YOUR TASK: Print, exactly as they appear in the listing below, the lines from the line with "Image resolution: width=456" to the line with "Given: Enable showing", with both end lines kept.

- - - -

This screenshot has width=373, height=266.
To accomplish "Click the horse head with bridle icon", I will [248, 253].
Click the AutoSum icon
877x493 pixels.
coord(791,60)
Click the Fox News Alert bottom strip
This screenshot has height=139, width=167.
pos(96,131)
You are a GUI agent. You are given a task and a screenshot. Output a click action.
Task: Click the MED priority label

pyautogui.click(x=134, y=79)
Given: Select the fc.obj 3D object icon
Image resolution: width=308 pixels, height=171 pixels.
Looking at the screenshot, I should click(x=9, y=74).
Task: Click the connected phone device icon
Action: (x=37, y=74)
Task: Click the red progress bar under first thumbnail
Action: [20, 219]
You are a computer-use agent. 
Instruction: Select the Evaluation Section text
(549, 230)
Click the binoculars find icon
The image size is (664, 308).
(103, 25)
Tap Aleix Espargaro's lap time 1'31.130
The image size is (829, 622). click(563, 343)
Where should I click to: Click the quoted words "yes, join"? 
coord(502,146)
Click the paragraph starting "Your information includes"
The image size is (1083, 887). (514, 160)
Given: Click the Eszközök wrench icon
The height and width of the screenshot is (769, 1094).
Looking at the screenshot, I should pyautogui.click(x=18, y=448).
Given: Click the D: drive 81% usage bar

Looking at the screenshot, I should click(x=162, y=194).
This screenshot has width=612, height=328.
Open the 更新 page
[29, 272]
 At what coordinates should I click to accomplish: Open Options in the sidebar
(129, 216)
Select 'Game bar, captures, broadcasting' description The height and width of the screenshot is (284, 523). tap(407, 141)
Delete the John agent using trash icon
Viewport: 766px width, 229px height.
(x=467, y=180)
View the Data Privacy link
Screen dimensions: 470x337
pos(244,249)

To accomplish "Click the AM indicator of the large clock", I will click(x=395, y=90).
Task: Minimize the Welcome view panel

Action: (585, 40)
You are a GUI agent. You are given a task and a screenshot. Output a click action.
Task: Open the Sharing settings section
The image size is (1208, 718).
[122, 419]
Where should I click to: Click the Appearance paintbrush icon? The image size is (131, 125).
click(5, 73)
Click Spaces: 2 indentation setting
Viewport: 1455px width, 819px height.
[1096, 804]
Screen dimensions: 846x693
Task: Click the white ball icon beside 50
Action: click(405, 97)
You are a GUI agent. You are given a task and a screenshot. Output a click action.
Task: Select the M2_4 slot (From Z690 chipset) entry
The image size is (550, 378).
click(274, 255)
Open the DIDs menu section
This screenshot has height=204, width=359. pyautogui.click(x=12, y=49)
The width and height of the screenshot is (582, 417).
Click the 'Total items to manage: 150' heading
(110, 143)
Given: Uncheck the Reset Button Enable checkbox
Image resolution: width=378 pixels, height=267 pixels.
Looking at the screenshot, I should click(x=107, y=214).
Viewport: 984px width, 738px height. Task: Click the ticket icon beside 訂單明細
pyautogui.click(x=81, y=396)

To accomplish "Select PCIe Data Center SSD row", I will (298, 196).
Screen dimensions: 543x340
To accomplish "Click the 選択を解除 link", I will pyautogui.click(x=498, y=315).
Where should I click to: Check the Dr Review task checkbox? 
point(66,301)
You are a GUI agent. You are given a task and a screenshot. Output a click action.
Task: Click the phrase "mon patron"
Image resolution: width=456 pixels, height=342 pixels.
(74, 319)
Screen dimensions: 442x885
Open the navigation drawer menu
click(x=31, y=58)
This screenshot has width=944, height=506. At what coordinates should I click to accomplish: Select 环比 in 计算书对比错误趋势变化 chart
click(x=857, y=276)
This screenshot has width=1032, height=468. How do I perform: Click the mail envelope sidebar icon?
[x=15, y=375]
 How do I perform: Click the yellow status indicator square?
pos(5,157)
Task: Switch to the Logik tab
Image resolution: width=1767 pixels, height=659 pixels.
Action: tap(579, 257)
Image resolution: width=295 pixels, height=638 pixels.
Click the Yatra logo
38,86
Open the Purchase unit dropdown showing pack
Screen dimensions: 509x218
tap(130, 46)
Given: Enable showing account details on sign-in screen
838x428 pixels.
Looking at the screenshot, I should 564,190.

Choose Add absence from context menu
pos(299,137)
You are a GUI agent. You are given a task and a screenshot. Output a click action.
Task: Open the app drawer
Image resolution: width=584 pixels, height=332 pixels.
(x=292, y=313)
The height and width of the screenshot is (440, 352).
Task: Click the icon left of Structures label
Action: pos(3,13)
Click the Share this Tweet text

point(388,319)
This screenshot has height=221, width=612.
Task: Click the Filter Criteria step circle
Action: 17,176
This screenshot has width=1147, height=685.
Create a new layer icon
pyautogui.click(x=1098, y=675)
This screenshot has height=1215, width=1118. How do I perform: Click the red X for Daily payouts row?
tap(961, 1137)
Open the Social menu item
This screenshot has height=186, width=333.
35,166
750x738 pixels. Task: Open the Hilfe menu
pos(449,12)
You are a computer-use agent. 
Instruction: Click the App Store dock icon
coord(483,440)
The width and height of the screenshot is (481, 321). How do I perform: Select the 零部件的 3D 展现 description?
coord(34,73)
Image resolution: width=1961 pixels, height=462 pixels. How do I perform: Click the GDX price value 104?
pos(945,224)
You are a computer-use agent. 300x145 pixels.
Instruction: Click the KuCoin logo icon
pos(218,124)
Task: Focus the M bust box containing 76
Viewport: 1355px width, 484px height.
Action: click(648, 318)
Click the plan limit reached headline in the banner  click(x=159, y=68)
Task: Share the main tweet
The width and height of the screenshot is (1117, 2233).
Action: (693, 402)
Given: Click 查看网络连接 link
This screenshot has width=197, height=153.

- - - -

WRITTEN SOLUTION:
Image resolution: width=456 pixels, height=342 pixels.
(74, 319)
Screen dimensions: 442x885
Open the navigation drawer menu
click(x=31, y=58)
This screenshot has width=944, height=506. At what coordinates should I click to accomplish: Select 环比 in 计算书对比错误趋势变化 chart
click(x=857, y=276)
This screenshot has width=1032, height=468. How do I perform: Click the mail envelope sidebar icon?
[x=15, y=375]
 How do I perform: Click the yellow status indicator square?
pos(5,157)
Task: Switch to the Logik tab
Image resolution: width=1767 pixels, height=659 pixels.
Action: tap(579, 257)
Image resolution: width=295 pixels, height=638 pixels.
Click the Yatra logo
38,86
Open the Purchase unit dropdown showing pack
Screen dimensions: 509x218
tap(130, 46)
Given: Enable showing account details on sign-in screen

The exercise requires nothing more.